Face à la montée de la violence, le président grec de gauche, Károlos Papoúlias, a déclaré à la presse : « J’en appelle à un réveil social et institutionnel, à la volonté politique de lutter contre cette ignominie. Nous avons tous le devoir de ne pas laisser les portes ouvertes au fascisme ».

Des propos soutenus par le Premier ministre de droite, Antonio Samaras, qui s’est engagé à lancer « un combat à la fois politique et juridique pour combattre Aube Dorée ». Ce dernier souhaite renforcer l’arsenal législatif pour lutter contre la montée du parti d’extrême droite, a indiqué le quotidien belge “Le Soir”.

Récemment, la campagne législative allemande a fait émerger l’Alternative pour l’Allemagne (AFD), parti d’extrême droite anti-euro, crédité de 4,7% des suffrages après dépouillement. Ayant besoin de 5% pour s’asseoir au Parlement, l’AfD s’est senti encouragé par une partie de la population allemande hostile à l’Europe et à l’euro, un an avant les élections européennes.

Le chef de file de l’AfD, Bernd Lucke, a expliqué : « Nous avons proposé une alternative à ceux qui ont été déçus, non seulement par le FDP (libéraux - NDLR), mais par tous les autres partis également. Nous avons fait peur aux autres partis ».

Redorant son image, l’AfD n’a pas évoqué la question de l’immigration, récupérant les voix de tous les partis politiques et séduisant les abstentionnistes, a expliqué Carsten Koschmieder, analyste politique à l’Université libre de Berlin, dans “Les Echos”.

Le débat est soulevé en Europe

Dans d’autres pays d’Europe, les néonazis sont de plus en plus présents dans les institutions, comme en Suisse, où l’Union démocratique du centre (UDC), parti populiste, a réalisé des affiches avec des moutons blancs boutant un mouton noir hors de leur pré, véhiculant ainsi une xénophobie assumée et partagée. En effet, l’UDC possède désormais un quart des sièges au Conseil national suisse.

En Norvège, le Parti du progrès, formation populiste, avait obtenu plus de 22% des voix aux élections de 2009, et Anders Breivik, l’auteur du massacre de l’île d’Utøya, y avait milité plusieurs années avant de passer à l’acte.

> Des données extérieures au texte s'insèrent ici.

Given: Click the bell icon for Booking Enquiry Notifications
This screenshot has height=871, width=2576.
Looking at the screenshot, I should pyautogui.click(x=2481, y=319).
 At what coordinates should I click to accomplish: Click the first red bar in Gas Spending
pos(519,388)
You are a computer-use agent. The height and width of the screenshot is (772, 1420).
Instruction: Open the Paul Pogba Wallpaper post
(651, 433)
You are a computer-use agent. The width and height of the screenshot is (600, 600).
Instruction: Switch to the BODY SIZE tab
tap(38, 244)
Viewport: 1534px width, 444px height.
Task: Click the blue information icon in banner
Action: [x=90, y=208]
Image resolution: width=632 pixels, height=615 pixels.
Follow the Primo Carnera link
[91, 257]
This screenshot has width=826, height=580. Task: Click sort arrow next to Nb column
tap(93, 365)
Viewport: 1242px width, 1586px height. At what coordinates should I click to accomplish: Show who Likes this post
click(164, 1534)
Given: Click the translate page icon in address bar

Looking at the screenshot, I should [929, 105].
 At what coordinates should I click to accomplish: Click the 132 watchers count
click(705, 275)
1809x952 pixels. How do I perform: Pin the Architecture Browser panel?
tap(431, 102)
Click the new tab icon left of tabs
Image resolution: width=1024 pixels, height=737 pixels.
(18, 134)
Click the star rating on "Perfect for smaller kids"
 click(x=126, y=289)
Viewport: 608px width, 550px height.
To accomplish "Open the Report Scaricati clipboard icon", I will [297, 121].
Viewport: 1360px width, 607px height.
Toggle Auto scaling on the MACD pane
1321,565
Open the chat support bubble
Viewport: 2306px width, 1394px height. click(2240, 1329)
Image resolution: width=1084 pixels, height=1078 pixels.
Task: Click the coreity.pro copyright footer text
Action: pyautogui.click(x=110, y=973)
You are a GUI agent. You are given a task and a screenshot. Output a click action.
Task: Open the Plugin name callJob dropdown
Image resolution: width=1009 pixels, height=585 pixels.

Une majorité des États européens possède une composante d’extrême droite ou populiste dans leurs représentations nationales ou locales, a expliqué Rue89. Tous ces partis sont eurosceptiques, ont une hostilité avérée envers l’immigration et les minorités, prônent le racisme, la xénophobie et un nationalisme radical.

Pour le sociologue de l’extrême droite Jean-Yves Camus, il y a eu « une hausse conjointe de différentes formations de droite dures : le Front national en France, le Vlaams Belang en Belgique, la Ligue du Nord en Italie ou encore le FPÖ en Autriche ». Cette montée de l’extrémisme a été causée par la vague d’austérité.

Les conditions imposées par la Troïka ont conduit à une perte de la souveraineté des États, une situation dénoncée par les Grecs, dont le sentiment national a été mis à mal, tout comme leur dignité.

D’après Jean-Yves Camus, des mouvements populistes et extrémistes européens pourraient s’imposer ou consolider leurs bases lors des élections européennes de mai 2014. Le sociologue explique que « l’Europe n’a pas la possibilité d’agir sur le terrain politique des pays », « elle ne peut donc pas intervenir ». « Il manque en Europe une personnalité forte qui puisse s’imposer et proposer des projets positifs » car, selon ce dernier, l’Europe se situe dans « une phase de ralentissement » qui devrait s’intensif0ier après « une probable montée des votes pour les partis anti-européens en mai prochain ».

Le sociologue propose « un projet politique fort » pour l’Europe, afin de « réconcilier » les Européens avec l’Europe.